WARNING: Deprecated
The method of combining JavaScript files discussed on this page was designed in 2010, long before JavaScript had an import statement. It was replaced in CodeKit 3.8 with ES6 Module Bundling.
For backwards compatibility, CodeKit will always retain this older JS concatenation feature, but you should NOT use it for new projects.

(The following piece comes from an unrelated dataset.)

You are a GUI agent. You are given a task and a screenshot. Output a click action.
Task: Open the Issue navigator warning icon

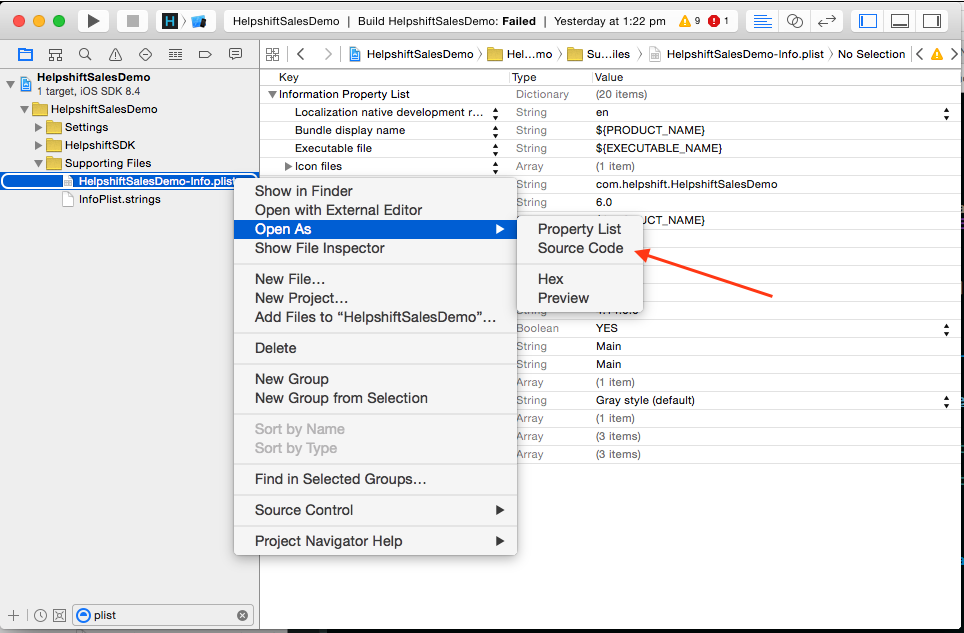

Combining JS Files—Legacy Method
Special Comments
Special comments in your JS files tell CodeKit how to combine them. These comments let you prepend or append one JS file to another. They look like this:
// @codekit-prepend "someFile.js"; ... // @codekit-append "../someOtherFile.js";
You can also combine multiple files at once with a comma-separated list:
// @codekit-prepend "jQuery.js", "../otherFile.js";
The Quiet Keyword
Sometimes, you don't want the syntax checker to warn you about issues in linked files. Use the quiet keyword to automatically silence those issues:
// @codekit-prepend quiet "jQuery.js";
The keyword can appear anywhere on the special comment line and applies to all files on that line. This is equally valid:
// @codekit-prepend "jQuery.js", "otherFile.js" quiet;
Details
CodeKit creates a chain of JS files based on your prepend/append statements and then simply combines the content of each file in that chain, in order. The whole chain is then processed as one giant piece of JavaScript, whether you're syntax-checking, transpiling, or minifying.